*Work item*: In the entries that follow, find each line with the word "dimensions" and copy it.

*Extracted records*:
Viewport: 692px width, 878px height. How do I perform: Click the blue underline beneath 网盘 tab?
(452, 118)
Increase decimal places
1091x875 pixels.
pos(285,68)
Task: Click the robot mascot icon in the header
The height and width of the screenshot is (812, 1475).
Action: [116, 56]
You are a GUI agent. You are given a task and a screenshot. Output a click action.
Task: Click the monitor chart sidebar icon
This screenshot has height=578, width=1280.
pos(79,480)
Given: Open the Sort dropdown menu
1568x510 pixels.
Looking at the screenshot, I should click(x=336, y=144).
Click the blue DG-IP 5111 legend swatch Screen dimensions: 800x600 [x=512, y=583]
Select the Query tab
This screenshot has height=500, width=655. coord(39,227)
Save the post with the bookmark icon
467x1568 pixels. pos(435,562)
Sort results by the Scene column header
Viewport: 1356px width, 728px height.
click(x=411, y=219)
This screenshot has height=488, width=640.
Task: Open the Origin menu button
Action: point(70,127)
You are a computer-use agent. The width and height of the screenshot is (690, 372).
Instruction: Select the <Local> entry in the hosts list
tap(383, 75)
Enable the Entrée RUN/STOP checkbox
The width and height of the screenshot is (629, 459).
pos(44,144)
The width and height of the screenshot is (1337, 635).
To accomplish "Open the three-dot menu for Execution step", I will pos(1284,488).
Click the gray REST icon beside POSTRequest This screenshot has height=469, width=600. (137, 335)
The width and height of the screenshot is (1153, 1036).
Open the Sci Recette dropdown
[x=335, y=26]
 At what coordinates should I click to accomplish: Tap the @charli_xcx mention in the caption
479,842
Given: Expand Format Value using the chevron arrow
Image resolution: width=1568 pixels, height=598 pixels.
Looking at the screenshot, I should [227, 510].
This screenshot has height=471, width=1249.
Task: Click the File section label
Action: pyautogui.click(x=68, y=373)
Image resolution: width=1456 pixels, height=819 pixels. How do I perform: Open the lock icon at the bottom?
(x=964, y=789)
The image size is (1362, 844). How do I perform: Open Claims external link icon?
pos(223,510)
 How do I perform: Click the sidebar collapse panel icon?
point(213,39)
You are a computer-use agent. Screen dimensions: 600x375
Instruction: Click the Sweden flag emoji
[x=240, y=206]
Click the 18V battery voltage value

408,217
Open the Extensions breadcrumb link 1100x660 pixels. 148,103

*Exercise solution*:
Click the blue DG-IP 5111 legend swatch Screen dimensions: 800x600 [x=512, y=583]
You are a computer-use agent. Screen dimensions: 600x375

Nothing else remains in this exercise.